(Action item):
Output exactly the lines below, starting with the line that has "Given: Expand more editor options dots" and going on through the line that has "Given: Click the scissors", both included, and no other lines.

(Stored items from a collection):
• • • • •

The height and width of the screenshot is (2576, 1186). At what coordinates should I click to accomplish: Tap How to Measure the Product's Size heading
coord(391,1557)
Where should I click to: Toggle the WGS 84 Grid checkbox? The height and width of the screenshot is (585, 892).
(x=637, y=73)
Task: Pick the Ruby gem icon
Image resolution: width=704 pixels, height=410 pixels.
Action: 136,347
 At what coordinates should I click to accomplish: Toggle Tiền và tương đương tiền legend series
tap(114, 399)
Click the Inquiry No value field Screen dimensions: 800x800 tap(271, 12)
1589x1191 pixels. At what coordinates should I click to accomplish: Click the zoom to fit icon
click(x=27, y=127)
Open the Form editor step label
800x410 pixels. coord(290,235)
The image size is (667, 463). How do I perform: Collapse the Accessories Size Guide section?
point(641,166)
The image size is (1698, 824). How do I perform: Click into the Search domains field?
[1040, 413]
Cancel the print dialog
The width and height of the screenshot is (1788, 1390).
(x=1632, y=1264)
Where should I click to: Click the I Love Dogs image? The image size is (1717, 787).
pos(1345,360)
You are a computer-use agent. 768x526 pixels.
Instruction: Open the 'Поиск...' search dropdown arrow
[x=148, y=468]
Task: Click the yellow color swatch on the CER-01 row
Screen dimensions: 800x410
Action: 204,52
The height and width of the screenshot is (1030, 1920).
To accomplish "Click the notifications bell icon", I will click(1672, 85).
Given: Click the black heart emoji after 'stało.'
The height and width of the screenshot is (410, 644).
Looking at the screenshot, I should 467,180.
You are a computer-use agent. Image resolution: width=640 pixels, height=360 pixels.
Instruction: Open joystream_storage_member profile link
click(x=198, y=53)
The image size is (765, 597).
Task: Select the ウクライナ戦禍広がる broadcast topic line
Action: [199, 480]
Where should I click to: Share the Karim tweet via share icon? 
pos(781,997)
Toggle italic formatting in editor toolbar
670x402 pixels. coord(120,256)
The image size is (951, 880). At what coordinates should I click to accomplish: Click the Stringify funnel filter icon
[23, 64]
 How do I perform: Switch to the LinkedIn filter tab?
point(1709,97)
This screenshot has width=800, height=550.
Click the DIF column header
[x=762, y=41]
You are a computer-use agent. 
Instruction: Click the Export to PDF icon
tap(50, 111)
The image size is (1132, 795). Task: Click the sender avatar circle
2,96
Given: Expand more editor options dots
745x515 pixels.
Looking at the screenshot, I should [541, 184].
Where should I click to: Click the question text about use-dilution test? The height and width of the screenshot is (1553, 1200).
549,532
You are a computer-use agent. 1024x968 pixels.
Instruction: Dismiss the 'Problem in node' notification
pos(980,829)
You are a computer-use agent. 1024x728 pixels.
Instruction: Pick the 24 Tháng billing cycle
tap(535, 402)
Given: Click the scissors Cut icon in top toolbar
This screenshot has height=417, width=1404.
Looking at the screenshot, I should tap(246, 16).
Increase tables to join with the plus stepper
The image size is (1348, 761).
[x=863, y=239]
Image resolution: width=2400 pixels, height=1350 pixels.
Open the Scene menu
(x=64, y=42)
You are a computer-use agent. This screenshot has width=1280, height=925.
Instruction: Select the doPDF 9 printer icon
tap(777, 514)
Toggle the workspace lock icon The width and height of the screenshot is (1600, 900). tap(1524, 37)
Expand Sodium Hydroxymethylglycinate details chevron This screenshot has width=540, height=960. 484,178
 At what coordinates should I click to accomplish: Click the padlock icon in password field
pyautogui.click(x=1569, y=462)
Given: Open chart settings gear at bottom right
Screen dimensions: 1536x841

• • • • •

(Written response):
Given: Expand more editor options dots
745x515 pixels.
Looking at the screenshot, I should [541, 184].
Where should I click to: Click the question text about use-dilution test? The height and width of the screenshot is (1553, 1200).
549,532
You are a computer-use agent. 1024x968 pixels.
Instruction: Dismiss the 'Problem in node' notification
pos(980,829)
You are a computer-use agent. 1024x728 pixels.
Instruction: Pick the 24 Tháng billing cycle
tap(535, 402)
Given: Click the scissors Cut icon in top toolbar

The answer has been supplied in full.